PyTorch implementation of VQ-VAE + WaveNet by [Chorowski et al., 2019] and VQ-VAE on speech signals by [van den Oord et al., 2017].

The WaveNet [van den Oord et al., 2016] implementation is from [r9y9/wavenet_vocoder]. The VQ [van den Oord et al., 2016] implementation is inspired from [zalandoresearch/pytorch-vq-vae] and [deepmind/sonnet]. The ClariNet [Ping et al., 2018] and FloWaveNet [Kim et al., 2018] implementations are respectively from [ksw0306/ClariNet] and [ksw0306/FloWaveNet], but are not connected to the WaveNet decoder for now.

Disclaimer

  • The code is actively changing;
  • For now instead of a Wavenet it's a deconvolutional NN to speed up my tests;
  • For now we are focusing on the evaluation of the VQ, and not on computing good audio samples.

Installation

It requires python3, python3-pip, the packages listed in requirements.txt and a recent version of git that supports git-lfs.

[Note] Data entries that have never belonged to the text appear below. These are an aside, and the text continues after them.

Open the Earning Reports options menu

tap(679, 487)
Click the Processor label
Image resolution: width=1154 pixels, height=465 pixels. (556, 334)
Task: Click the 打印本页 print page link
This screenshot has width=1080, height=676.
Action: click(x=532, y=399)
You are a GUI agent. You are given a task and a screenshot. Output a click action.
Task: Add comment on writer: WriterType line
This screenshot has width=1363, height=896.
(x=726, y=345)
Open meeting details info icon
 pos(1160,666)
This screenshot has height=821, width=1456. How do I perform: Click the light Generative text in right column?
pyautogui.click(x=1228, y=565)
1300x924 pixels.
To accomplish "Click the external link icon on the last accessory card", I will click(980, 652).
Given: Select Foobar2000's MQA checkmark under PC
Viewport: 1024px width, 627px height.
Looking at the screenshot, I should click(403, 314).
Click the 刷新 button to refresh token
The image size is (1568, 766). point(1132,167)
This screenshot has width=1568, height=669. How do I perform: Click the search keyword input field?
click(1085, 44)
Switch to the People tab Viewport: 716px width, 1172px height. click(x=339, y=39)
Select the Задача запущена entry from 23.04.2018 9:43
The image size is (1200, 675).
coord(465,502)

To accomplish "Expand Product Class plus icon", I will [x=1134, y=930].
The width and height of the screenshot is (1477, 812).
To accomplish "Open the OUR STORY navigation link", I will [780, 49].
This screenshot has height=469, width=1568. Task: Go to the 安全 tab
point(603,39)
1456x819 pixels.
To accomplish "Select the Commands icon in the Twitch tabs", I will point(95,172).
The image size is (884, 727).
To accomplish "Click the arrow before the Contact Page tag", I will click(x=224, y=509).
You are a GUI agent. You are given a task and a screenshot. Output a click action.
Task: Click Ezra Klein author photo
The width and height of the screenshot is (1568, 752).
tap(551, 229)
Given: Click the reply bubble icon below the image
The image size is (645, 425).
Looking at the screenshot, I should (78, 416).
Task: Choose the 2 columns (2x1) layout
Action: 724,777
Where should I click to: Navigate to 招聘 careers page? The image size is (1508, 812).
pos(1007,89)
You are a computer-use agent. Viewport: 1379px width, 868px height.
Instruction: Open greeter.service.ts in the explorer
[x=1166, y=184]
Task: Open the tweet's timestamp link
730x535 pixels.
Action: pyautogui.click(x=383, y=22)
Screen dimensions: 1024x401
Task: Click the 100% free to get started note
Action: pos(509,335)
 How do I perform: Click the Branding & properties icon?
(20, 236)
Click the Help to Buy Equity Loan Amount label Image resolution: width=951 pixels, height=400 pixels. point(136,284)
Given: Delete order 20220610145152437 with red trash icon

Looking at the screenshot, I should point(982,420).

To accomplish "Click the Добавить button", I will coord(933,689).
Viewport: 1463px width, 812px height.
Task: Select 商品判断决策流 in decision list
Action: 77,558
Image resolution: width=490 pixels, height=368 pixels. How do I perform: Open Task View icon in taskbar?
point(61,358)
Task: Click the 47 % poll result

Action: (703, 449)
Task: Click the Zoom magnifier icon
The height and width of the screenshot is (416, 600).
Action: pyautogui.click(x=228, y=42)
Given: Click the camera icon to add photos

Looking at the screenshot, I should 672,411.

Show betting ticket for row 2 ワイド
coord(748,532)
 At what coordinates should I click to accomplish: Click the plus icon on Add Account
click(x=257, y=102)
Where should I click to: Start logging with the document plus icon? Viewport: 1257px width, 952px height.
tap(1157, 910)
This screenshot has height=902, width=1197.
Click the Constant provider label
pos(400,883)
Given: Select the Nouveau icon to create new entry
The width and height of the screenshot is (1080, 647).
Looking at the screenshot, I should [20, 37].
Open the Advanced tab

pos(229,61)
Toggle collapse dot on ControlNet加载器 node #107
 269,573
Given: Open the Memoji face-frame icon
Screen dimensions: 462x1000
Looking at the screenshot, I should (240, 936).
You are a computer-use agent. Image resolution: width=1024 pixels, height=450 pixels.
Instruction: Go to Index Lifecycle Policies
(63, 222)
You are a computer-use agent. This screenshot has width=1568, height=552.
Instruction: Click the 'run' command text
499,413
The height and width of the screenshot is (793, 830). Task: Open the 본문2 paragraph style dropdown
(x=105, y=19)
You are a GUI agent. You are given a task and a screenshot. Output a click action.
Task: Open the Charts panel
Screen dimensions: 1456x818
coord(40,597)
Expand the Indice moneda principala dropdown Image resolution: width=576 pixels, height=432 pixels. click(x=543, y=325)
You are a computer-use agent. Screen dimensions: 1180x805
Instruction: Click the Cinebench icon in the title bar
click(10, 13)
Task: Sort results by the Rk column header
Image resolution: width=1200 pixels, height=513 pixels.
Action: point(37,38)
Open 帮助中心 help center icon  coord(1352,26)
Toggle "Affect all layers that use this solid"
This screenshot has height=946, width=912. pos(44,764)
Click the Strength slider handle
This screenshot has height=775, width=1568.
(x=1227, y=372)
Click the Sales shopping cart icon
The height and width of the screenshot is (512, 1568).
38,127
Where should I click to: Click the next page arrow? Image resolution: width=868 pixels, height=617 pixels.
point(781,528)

To install the required packages:

pip3 install -r requirements.txt

Examples of usage

First, move to the source directory:

cd src
python3 main.py --help

Output:

usage: main.py [-h] [--summary [SUMMARY]] [--export_to_features]
               [--compute_dataset_stats]
               [--experiments_configuration_path [EXPERIMENTS_CONFIGURATION_PATH]]
               [--experiments_path [EXPERIMENTS_PATH]]
               [--plot_experiments_losses] [--evaluate]
               [--plot_comparaison_plot] [--plot_quantized_embedding_spaces]
               [--compute_quantized_embedding_spaces_animation]
               [--plot_distances_histogram] [--compute_many_to_one_mapping]
               [--compute_alignments] [--compute_clustering_metrics]
               [--compute_groundtruth_average_phonemes_number]
               [--plot_clustering_metrics_evolution]
               [--check_clustering_metrics_stability_over_seeds]
               [--plot_gradient_stats]

optional arguments:
  -h, --help            show this help message and exit
  --summary [SUMMARY]   The summary of the model based of a specified
                        configuration file (default: None)
  --export_to_features  Export the VCTK dataset files to features (default:
                        False)
  --compute_dataset_stats
                        Compute the mean and the std of the VCTK dataset
                        (default: False)
  --experiments_configuration_path [EXPERIMENTS_CONFIGURATION_PATH]
                        The path of the experiments configuration file
                        (default:
                        ../configurations/experiments_vq44-mfcc39.json)
  --experiments_path [EXPERIMENTS_PATH]
                        The path of the experiments ouput directory (default:
                        ../experiments)
  --plot_experiments_losses
                        Plot the losses of the experiments based of the
                        specified file in --experiments_configuration_path
                        option (default: False)
  --evaluate            Evaluate the model (default: False)
  --plot_comparaison_plot
                        Compute a comparaison plot for a single sample
                        (default: False)
  --plot_quantized_embedding_spaces
                        Compute a 2D projection of the VQ codebook for a
                        single sample (default: False)
  --compute_quantized_embedding_spaces_animation
                        Compute a 2D projection of the VQ codebook over
                        training iterations (default: False)
  --plot_distances_histogram
                        Compute histograms of several distances to
                        investiguate how close are the samples with the
                        codebook (default: False)
  --compute_many_to_one_mapping
                        Compute the many to one mapping for all the samples
                        (default: False)
  --compute_alignments  Compute the groundtruth alignments and those of the
                        specified experiments (default: False)
  --compute_clustering_metrics
                        Compute the clustering metrics between the groundtruth
                        and the empirical alignments (default: False)
  --compute_groundtruth_average_phonemes_number
                        Compute the average number of phonemes per groundtruth
                        alignment (default: False)
  --plot_clustering_metrics_evolution
                        Compute the evolution of the clustering metrics
                        accross different number of embedding vectors
                        (default: False)
  --check_clustering_metrics_stability_over_seeds
                        Check the evolution of the clustering metrics
                        statbility over different seed values (default: False)
  --plot_gradient_stats
                        Plot the gradient stats of the training (default:
                        False)

First, we need to download the dataset (only VCTK is supported for now) and compute the MFCC features:

python3 main.py --export_to_features

The results are way better if the data are normalized. This can be done by computing the dataset stats with:

python3 main.py --compute_dataset_stats

and by setting "normalize" to true in the next part.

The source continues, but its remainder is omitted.